* VERSTÄNDNISFRAGEN:
(1) Was übernimmt der dominante Part laut dem Text über Dominanz und Unterwerfung neben dem Bestimmen auch für den submissiven Part?
(2) Führe den Text über Dominanz und Unterwerfung nach seinem letzten Satz weiter.

Dominanz und Unterwerfung
Der erste Bereich ist das Spiel mit Macht/Dominanz und Unterwerfung/Hingabe. Vielleicht ist dir bisher nicht klar, dass es BDSMler gibt, die alleine diese Seite ausüben, ganz ohne das Zufügen von Schmerzen. Bei diesem Bereich von BDSM gibt sich der eine Partner, der submissive Teil, dem anderen Partner, dem dominanten Teil, hin. Wie weit das geht ist von Paar zu Paar verschieden. Viele tun es nur im sexuellen Kontext. Einer bestimmt, der andere folgt. Das alleine ist es aber nicht. Der dominante Part übernimmt auch die Verantwortung für den submissiven Part. Deshalb hat BDSM auch immer etwas von Behüten, Beschützen und ganz viel Vertrauen zu tun. Nur so kann sich der submissive Teil fallen lassen. Beide Teile ziehen eine tiefe innere Befriedigung daraus. Der dominante Teil durch das Ausüben der Macht, die ihm geschenkt wurde, der submissive Teil durch Abgabe der Macht. Der dominante Part (Dom) verlangt beispielsweise vom Submissiven (Sub), etwas zu tun, das Dom sehr gut gefällt (Sub insgeheim auch), was Sub aber sehr schwer fällt. Sub schafft es und fühlt anschließend den Stolz auf sich selbst aber auch den Stolz von Dom. Sub hat auch ein inneres Bedürfnis, dem Dom zu dienen, seine Wünsche zu erfüllen und ihn zu befriedigen. Dadurch kann selbst Befriedigung erlangt werden. Das ist etwas, was man als Außenstehender nur schwer verstehen kann, wenn man es nicht selbst in sich fühlt.

* VORLIEGENDE ZEILEN:
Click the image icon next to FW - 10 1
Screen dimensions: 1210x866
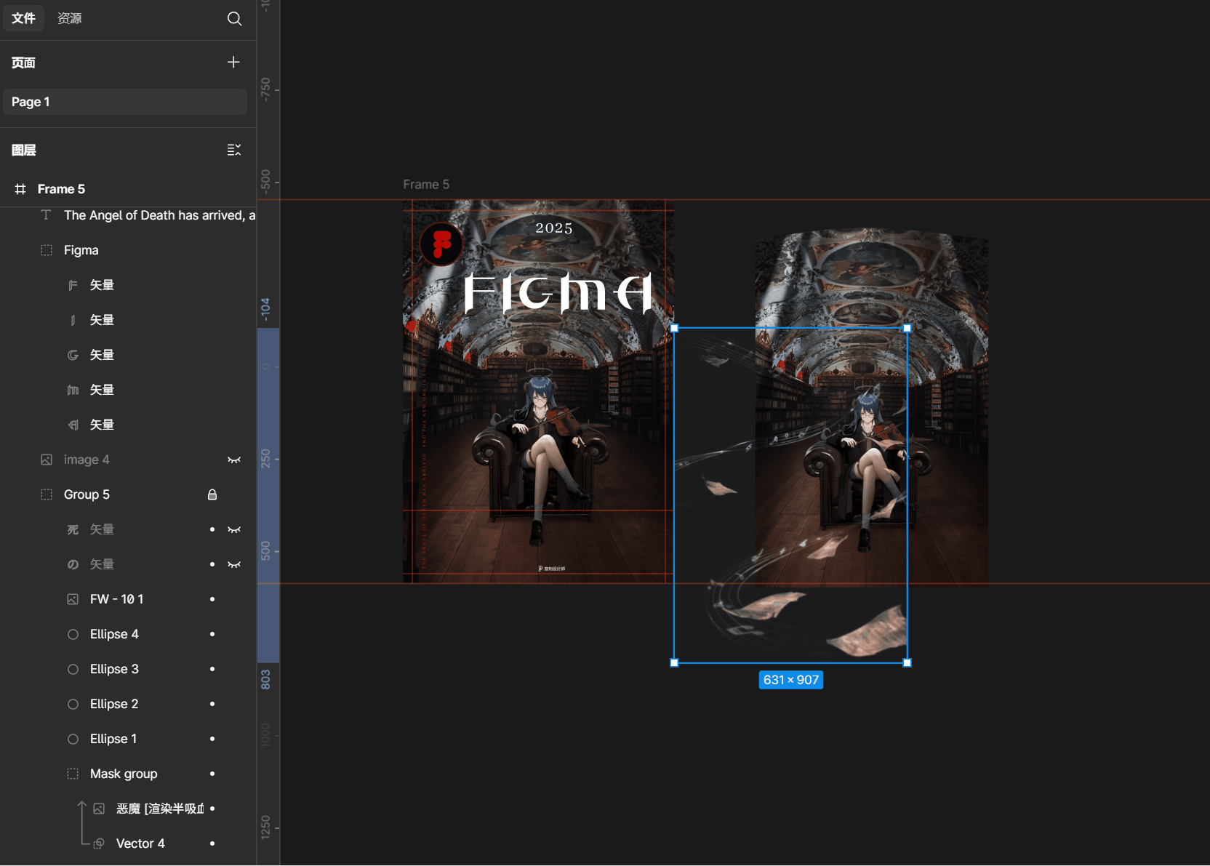[73, 599]
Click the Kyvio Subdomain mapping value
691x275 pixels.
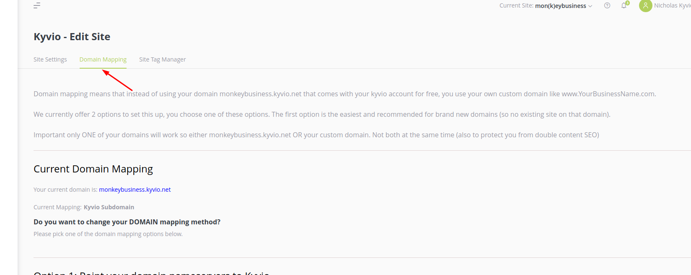[x=109, y=207]
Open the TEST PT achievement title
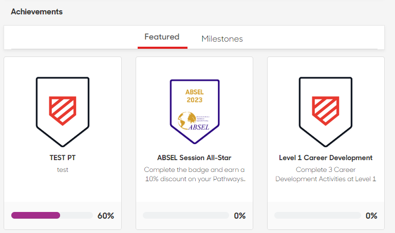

* ANTWORTEN:
(1) Er übernimmt auch die Verantwortung für den submissiven Part.

(2)
Sadomasochismus
Der zweite große Bereich ist der Sadomasochismus. Es gibt Menschen, die können aus Schmerzen Lustgewinn erzielen. Voraussetzung ist die Einvernehmlichkeit und der Kontext, in dem es geschieht. Ich bin beispielsweise ebenfalls Masochistin. Keine extreme, aber eben vorhanden. Wenn ich aber zum Zahnarzt gehe und mich dort einer Wurzelbehandlung unterziehen muss, empfinde ich alles andere als sexuelle Erregung. Würde mich mein Partner ohne dem SM-Kontext verprügeln sieht es genauso aus. Auf der anderen Seite gibt es genauso Menschen, die Lustgewinn erzielen, wenn sie im sexuellen Kontext anderen Menschen Schmerzen zufügen und sehen, dass diese daraus ebenfalls einen Lustgewinn haben. Auch hier spielt das gegenseitige Vertrauen eine ganz große Rolle.
Überhaupt spielt Vertrauen im BDSM-Bereich eine ganz große Rolle und man muss sehr viel mehr auf den Partner achten, als dies oft in einer gewöhnlichen Beziehung der Fall ist. Es ist ein gegenseitiges Geben und Nehmen.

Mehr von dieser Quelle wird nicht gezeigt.